3° De formaliser les procédures d'utilisation de l'eau
pour les soins et pour la désinfection des dispositifs médicaux.
Les bonnes pratiques sont décrites notamment dans la circulaire
relative à la désinfection des endoscopes du 2 avril 1996,
dans la circulaire relative à la stérilisation dans les
établissements de santé du 20 octobre 1997, et, plus généralement,
dans les "100 recommandations pour la surveillance et la prévention
des infections nosocomiales" de juin 1992 (dont une nouvelle édition
révisée est en cours d'impression et sera diffusée
en janvier 1999).Ces procédures, élaborées avec l'aide
du CLIN, doivent être disponibles dans les services de soins et
aisément consultables. La formation du personnel à ces procédures
doit être assurée.
Compte tenu de constatations récentes, il est particulièrement
rappelé que (comme indiqué dans les "100 recommandations
pour la surveillance et la prévention des infections nosocomiales")
l'eau ou les solutés utilisés pour les aérosols ou
pour l'humidification de l'oxygénothérapie doivent être
stériles.
4° De rechercher systématiquement une légionellose
lors de la survenue d'une pneumopathie chez un patient hospitalisé.
Même si la recherche d'antigènes solubles dans les urines
constitue la méthode la plus simple et la plus rentable, il faut
souligner l'intérêt de l'isolement d'une souche par les techniques
microbiologiques.
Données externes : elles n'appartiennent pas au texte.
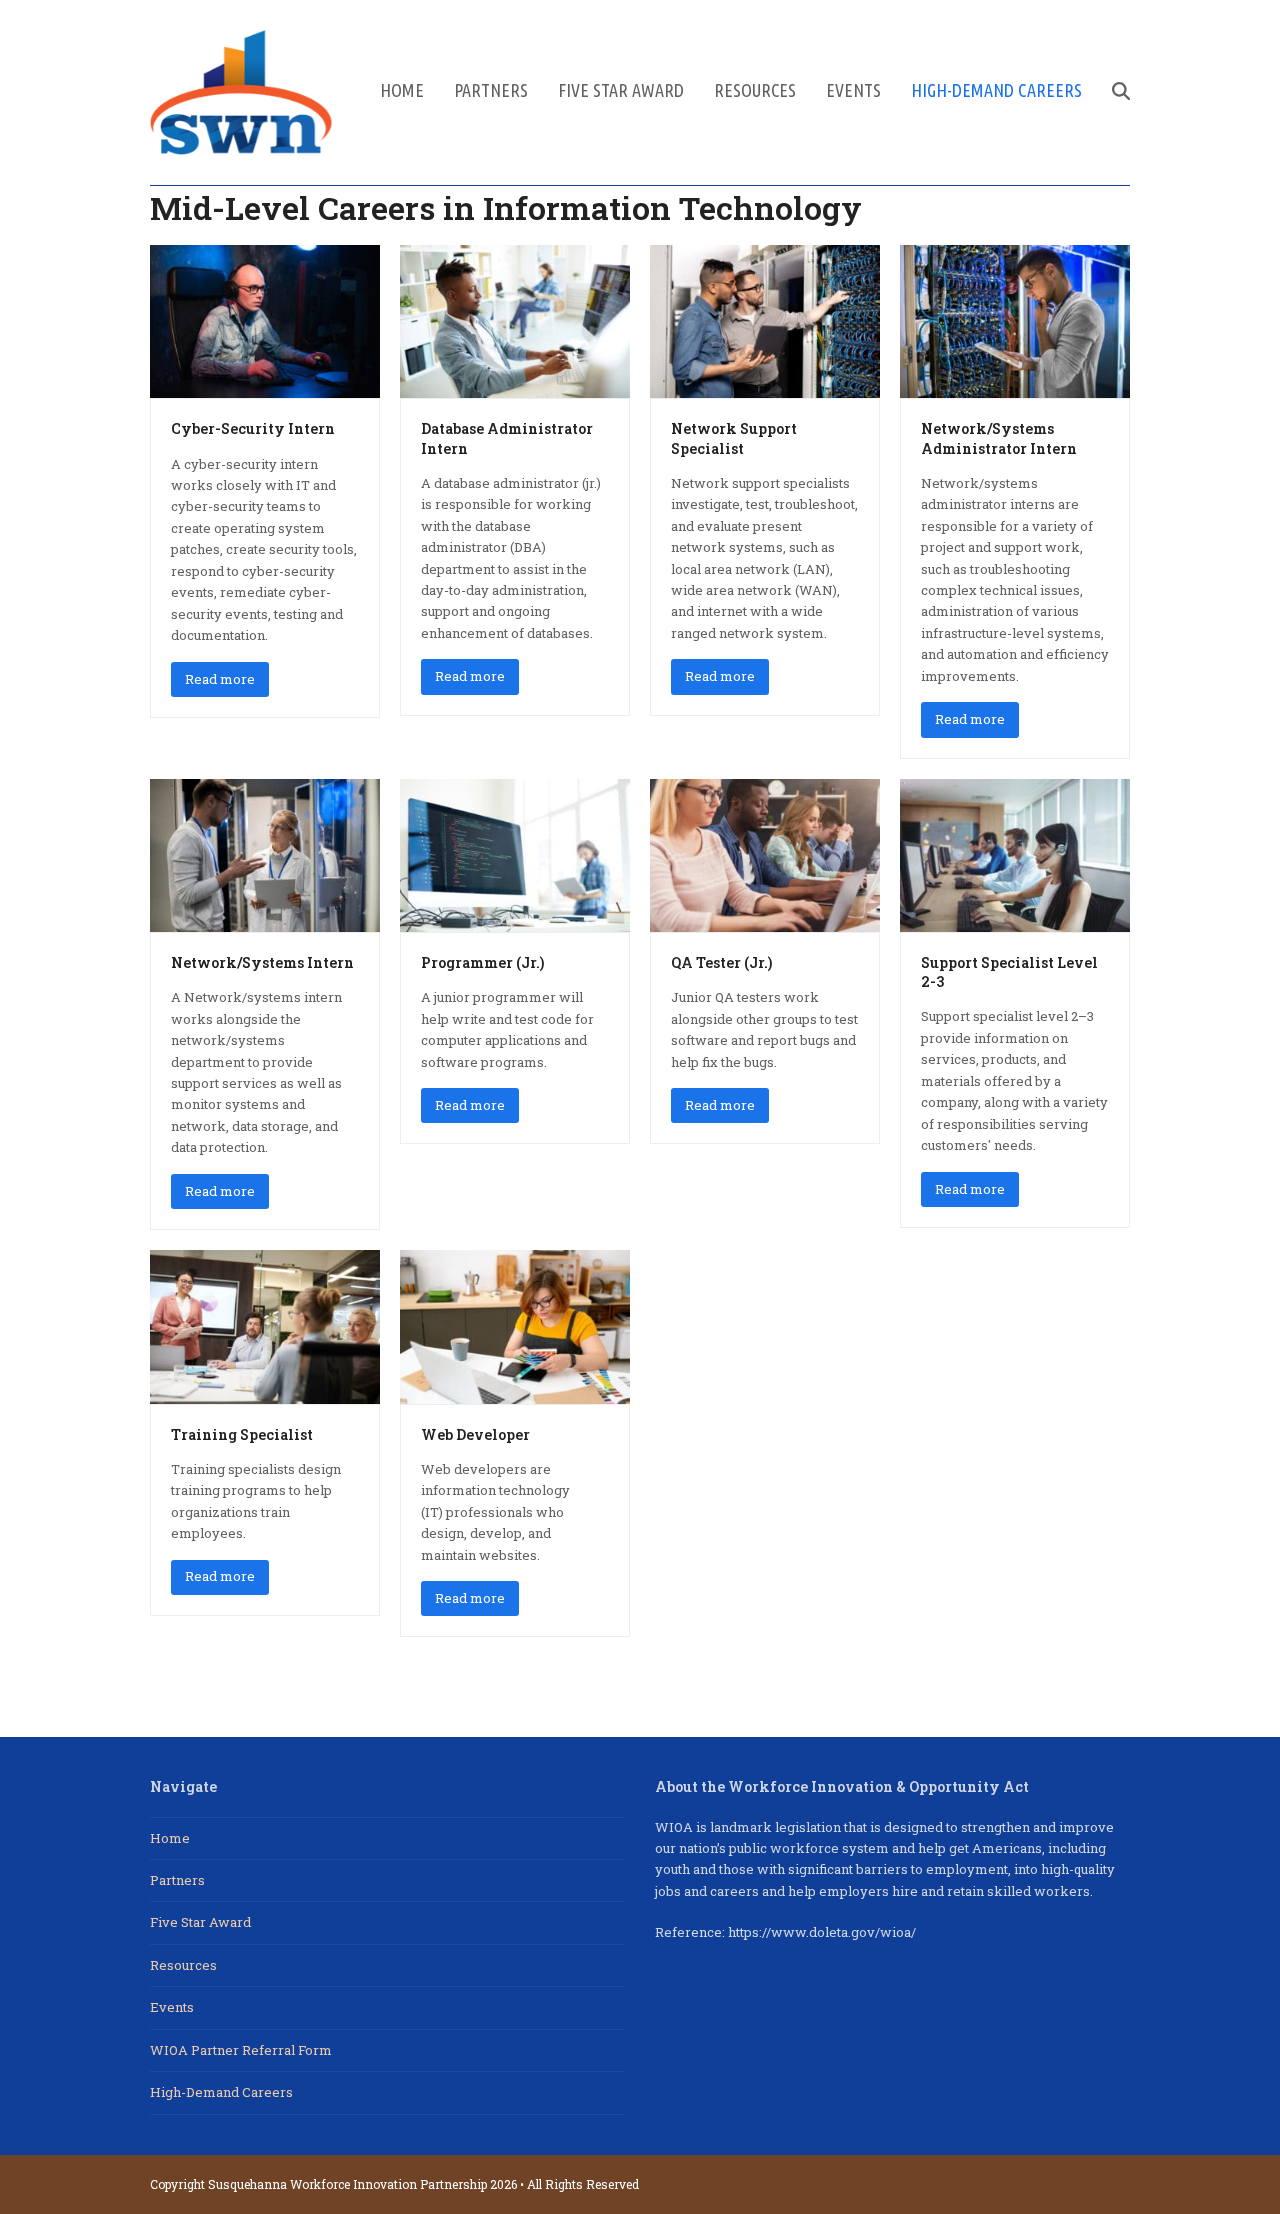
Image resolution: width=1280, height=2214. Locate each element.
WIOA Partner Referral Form (241, 2050)
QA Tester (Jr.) (721, 962)
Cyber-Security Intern (253, 428)
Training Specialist (242, 1434)
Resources (183, 1965)
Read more (220, 679)
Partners (177, 1880)
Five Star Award (200, 1922)
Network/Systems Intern (262, 962)
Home (170, 1838)
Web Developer (475, 1434)
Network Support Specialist (734, 438)
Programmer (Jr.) (482, 962)
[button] (1121, 92)
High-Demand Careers (221, 2092)
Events (172, 2007)
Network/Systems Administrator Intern (999, 438)
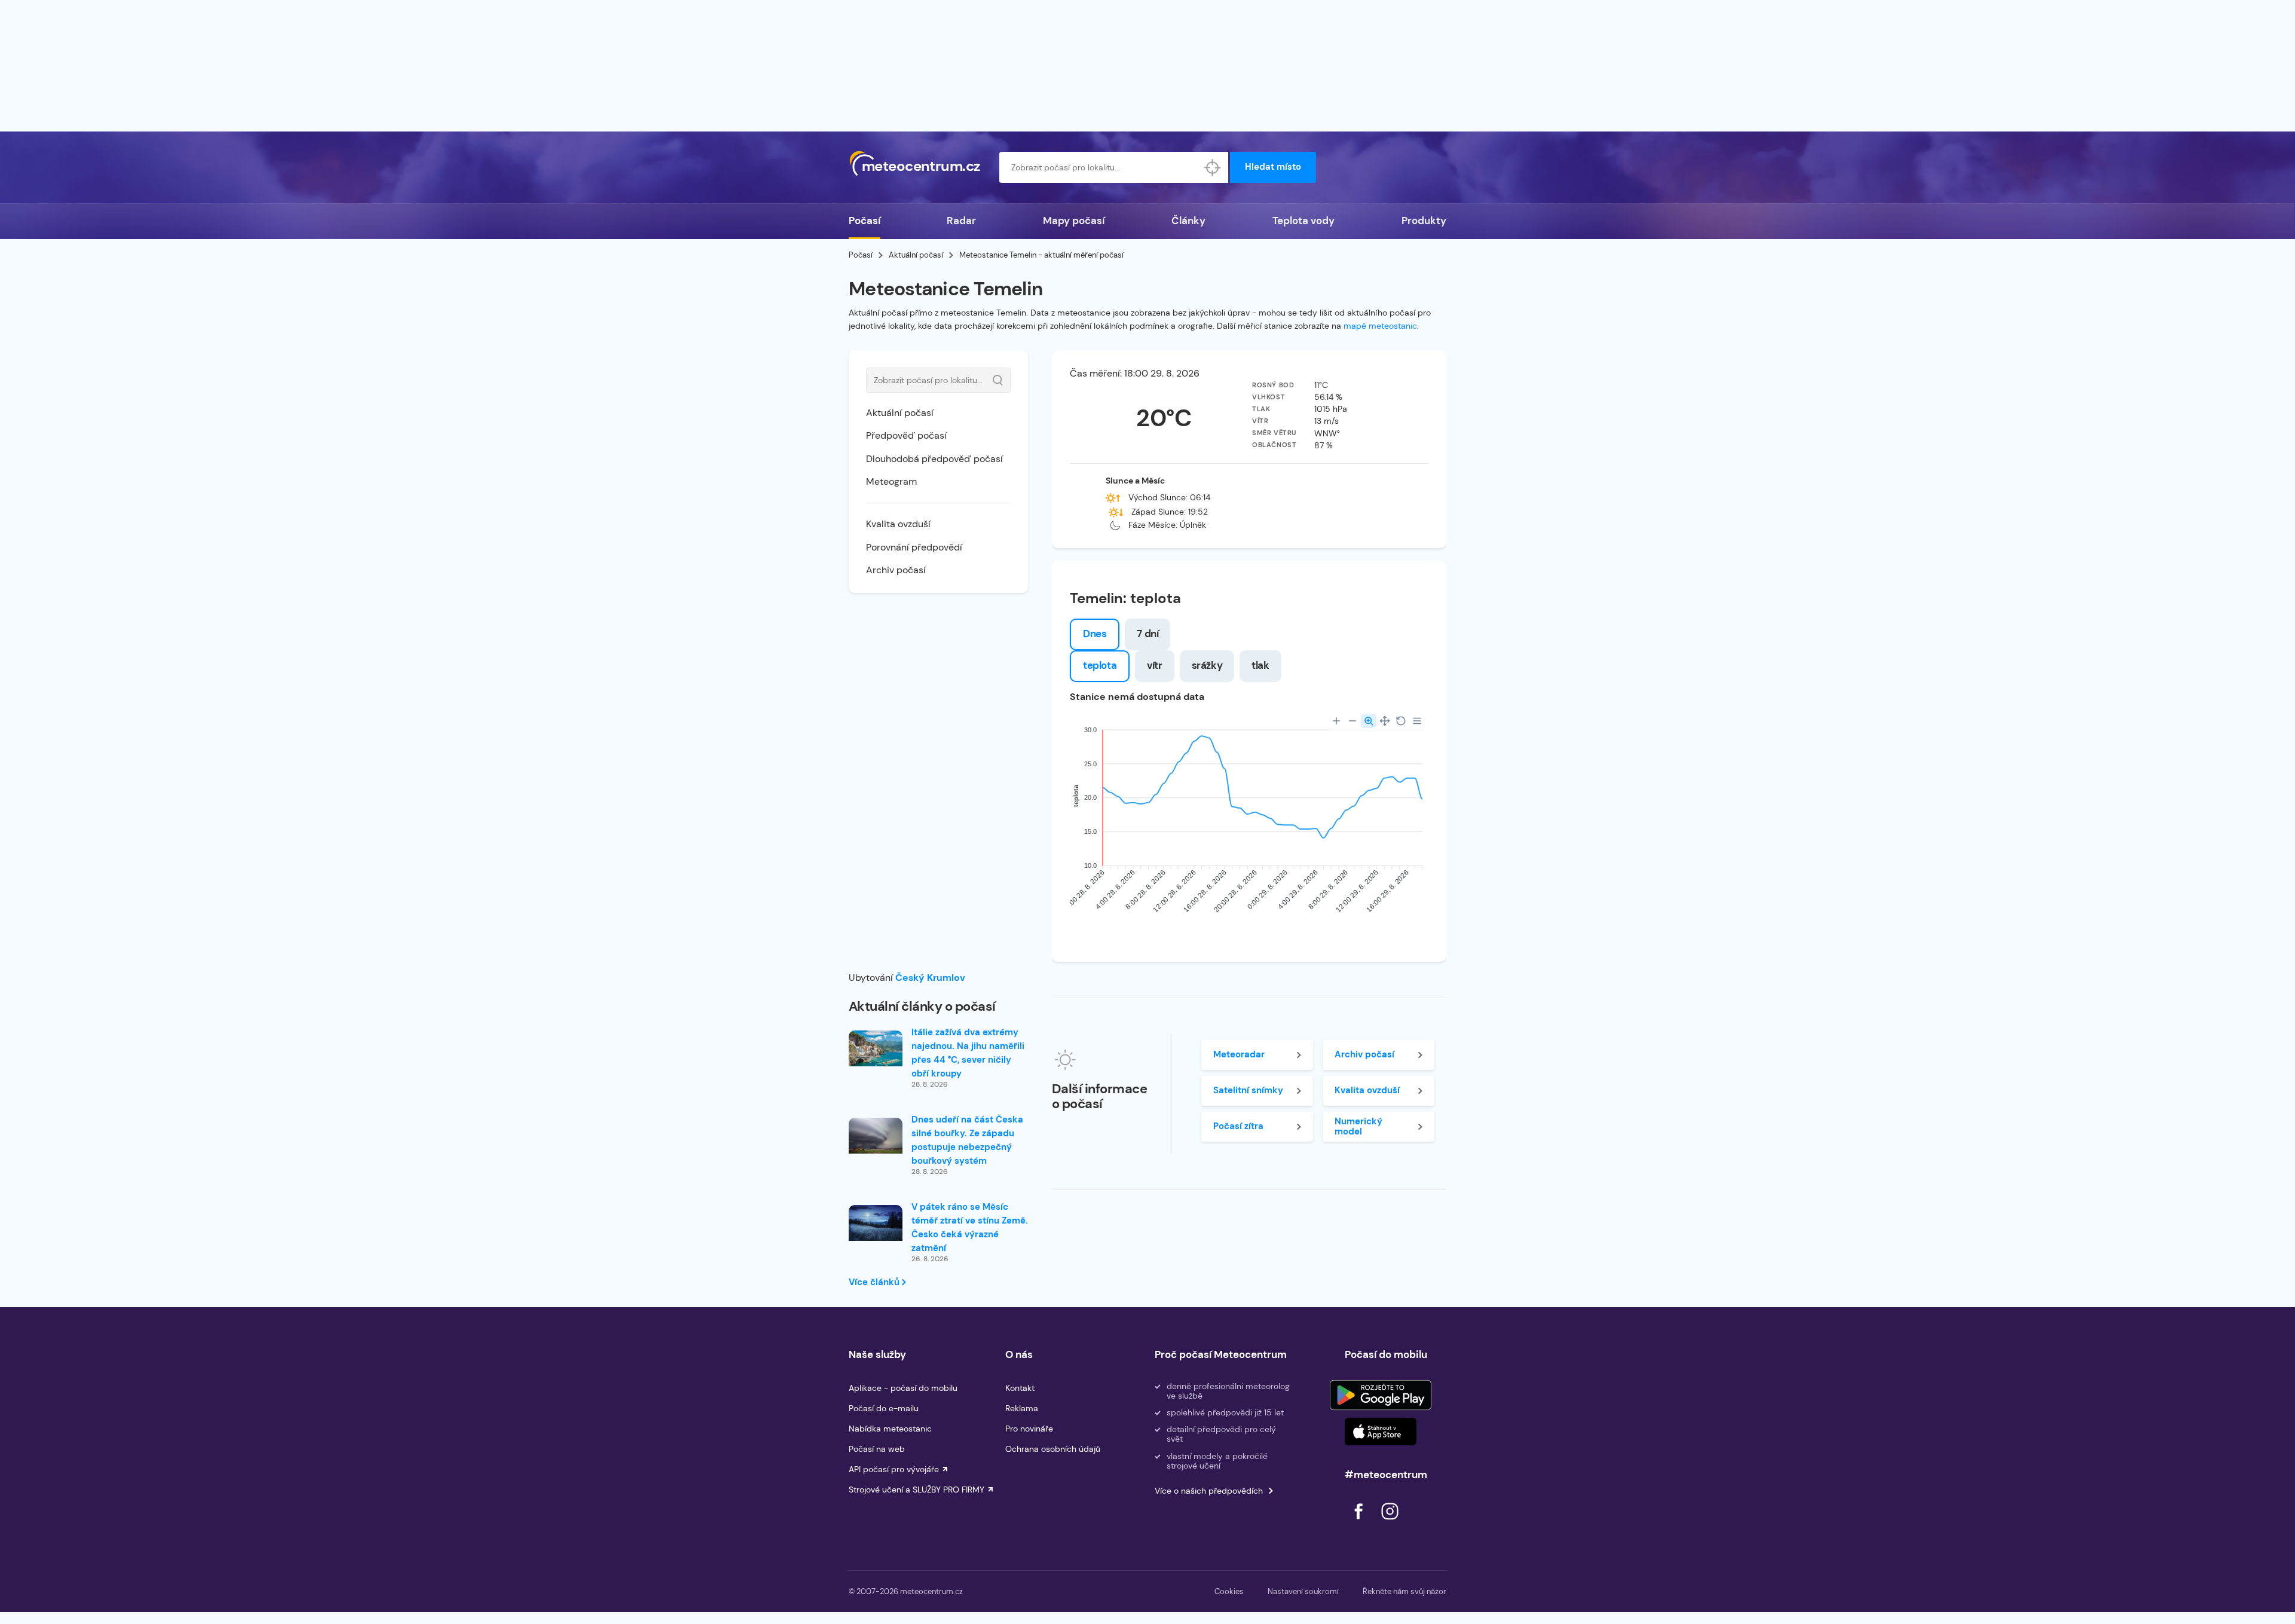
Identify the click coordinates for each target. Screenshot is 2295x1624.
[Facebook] (1360, 1522)
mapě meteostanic (1380, 325)
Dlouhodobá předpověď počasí (934, 458)
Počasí (864, 220)
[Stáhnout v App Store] (1380, 1431)
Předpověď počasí (906, 435)
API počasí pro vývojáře (894, 1469)
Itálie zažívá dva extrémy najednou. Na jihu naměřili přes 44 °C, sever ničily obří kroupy (967, 1052)
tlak (1260, 665)
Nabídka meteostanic (890, 1428)
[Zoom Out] (1352, 721)
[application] (1249, 823)
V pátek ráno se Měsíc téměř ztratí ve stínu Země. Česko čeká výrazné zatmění (969, 1227)
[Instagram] (1389, 1522)
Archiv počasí (896, 570)
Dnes (1094, 633)
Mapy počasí (1073, 220)
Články (1188, 220)
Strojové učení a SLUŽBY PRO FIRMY (916, 1489)
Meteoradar (1239, 1054)
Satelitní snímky (1248, 1090)
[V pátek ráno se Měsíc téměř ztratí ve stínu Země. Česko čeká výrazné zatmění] (875, 1223)
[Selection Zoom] (1368, 721)
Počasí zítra (1238, 1126)
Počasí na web (877, 1448)
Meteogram (891, 481)
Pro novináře (1029, 1428)
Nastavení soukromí (1303, 1591)
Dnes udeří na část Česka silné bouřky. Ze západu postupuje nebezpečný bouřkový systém (967, 1140)
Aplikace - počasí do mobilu (903, 1388)
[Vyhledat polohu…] (1212, 167)
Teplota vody (1303, 220)
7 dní (1147, 633)
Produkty (1424, 220)
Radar (961, 220)
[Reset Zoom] (1401, 721)
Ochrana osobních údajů (1052, 1448)
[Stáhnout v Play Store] (1380, 1395)
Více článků (875, 1282)
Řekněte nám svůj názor (1404, 1591)
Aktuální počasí (916, 255)
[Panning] (1385, 721)
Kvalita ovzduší (898, 524)
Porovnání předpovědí (914, 547)
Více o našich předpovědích (1209, 1490)
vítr (1154, 665)
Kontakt (1020, 1388)
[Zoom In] (1336, 721)
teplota (1099, 665)
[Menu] (1417, 721)
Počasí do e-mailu (884, 1408)
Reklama (1021, 1408)
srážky (1207, 665)
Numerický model (1358, 1126)
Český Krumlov (930, 977)
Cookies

Tout cas de légionellose suspecte d'avoir été
contractée dans l'établissement doit donner lieu à
une enquête approfondie à la recherche de la source de la
contamination. Il doit également être déclaré
(comme tout cas de légionellose) à l'autorité sanitaire
(DDASS).
TOUS LES ETABLISSEMENTS DEVRONT ETRE DOTES DES DOCUMENTS DECRITS
CI-DESSUS, AU 30 JUIN 1999 AU PLUS TARD.
II -
Prévention de la contamination par Legionella
dans les bâtiments recevant du public et les installations à
risque.
Plusieurs types d'installations utilisant l'eau peuvent être à
l'origine d'une contamination du public : tours aéroréfrigérantes,
bains à remous et bains à jets, installations de conditionnement
d'air, circuits de refroidissement industriel, réseaux d'eau chaude
sanitaire des structures accueillant du public (hôtels, maisons
de retraite(Les maisons de retraite avec section de cure médicale
relèvent de la même démarche que les établissements
de santé), centres d'hébergement, complexes sportifs, campings,
...). La prévention de la contamination repose d'abord sur le bon
entretien de ces installations, conformément aux dispositions de
la circulaire du 24 avril 1997. En l'absence de dispositions réglementaires
spécifiques, il est recommandé aux responsables de ces installations
d'évaluer la qualité de cet entretien au moins une fois
par an par des prélèvements à la recherche de légionelles.
Des contrôles approfondis sont nécessaires en cas de prélèvement
positif et lors de la survenue de cas groupés de légionellose.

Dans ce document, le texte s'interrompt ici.